Synodaler Weg
Ende mit versöhnlichen Tönen
Versammlungen und Papiere, dazu Briefe aus dem Vatikan und Tauziehen hinter den Kulissen. Der Synodale Weg stellte die Nerven Vieler auf die Probe. Nun ist er Geschichte. Das Ringen um Reformen in der Kirche geht weiter.
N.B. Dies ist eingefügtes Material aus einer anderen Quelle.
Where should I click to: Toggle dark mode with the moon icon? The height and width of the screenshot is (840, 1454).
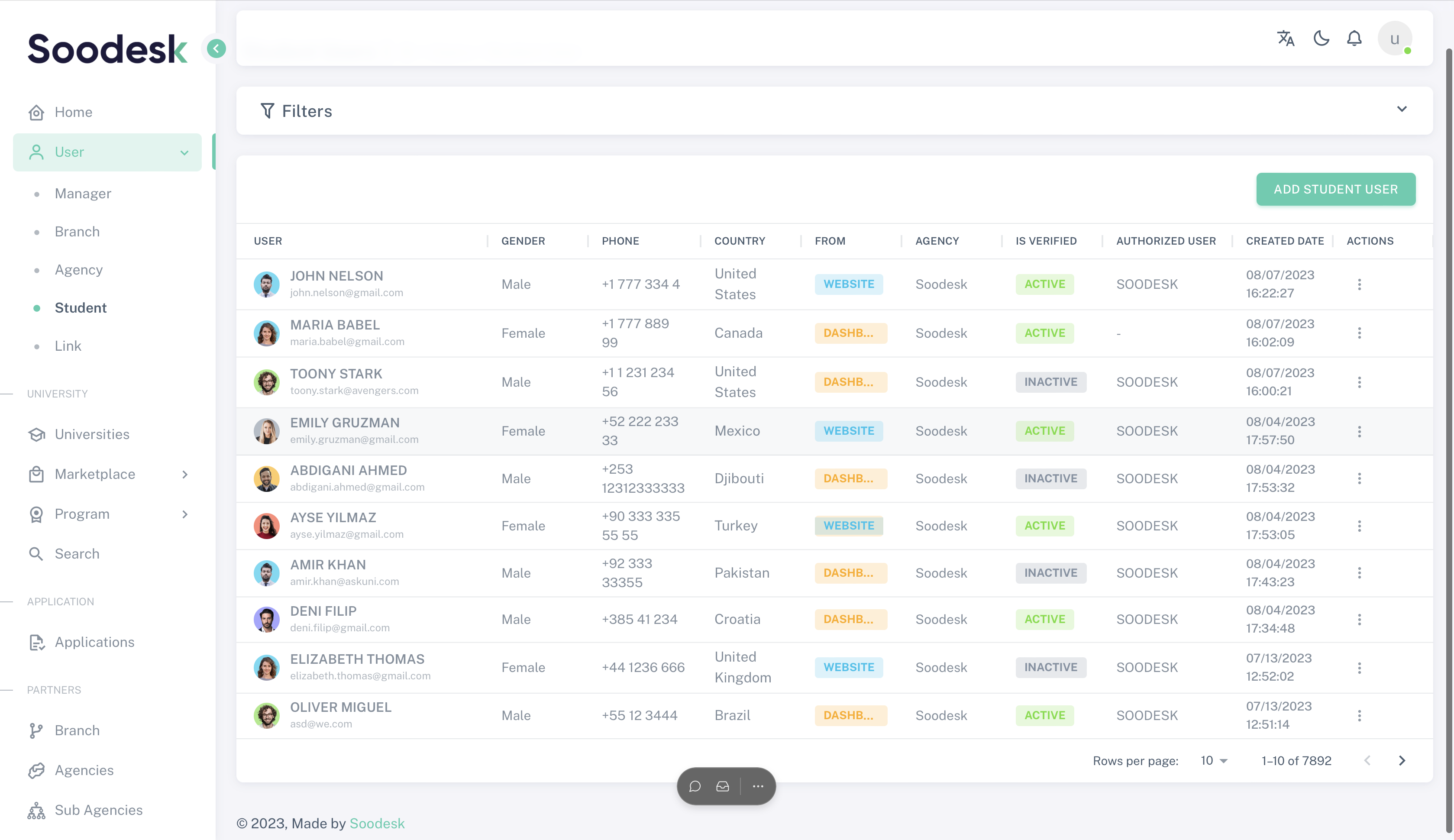[x=1321, y=38]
Mehrmals stand der Dialog zur Zukunft der katholischen Kirche in Deutschland auf der Kippe. Schon die zweite Vollversammlung des Synodalen Weges im Herbst 2021 wurde vorzeitig beendet: Das aus 230 Mitgliedern bestehende Gremium war wegen Abreise zu vieler Teilnehmer nicht mehr beschlussfähig. Aus anderen Gründen stand die vierte Synodalversammlung im Jahr darauf vor dem Aus: Nach intensiven Debatten scheiterte ein Text für eine Liberalisierung der katholischen Sexuallehre am Votum der Bischöfe. Frust und Enttäuschung machten sich breit, Tränen flossen. Der Vorsitzende der Deutschen Bischofskonferenz, Bischof Georg Bätzing, nahm seine Mitbrüder vor den darauffolgenden Abstimmungen jedes Mal ins Gebet.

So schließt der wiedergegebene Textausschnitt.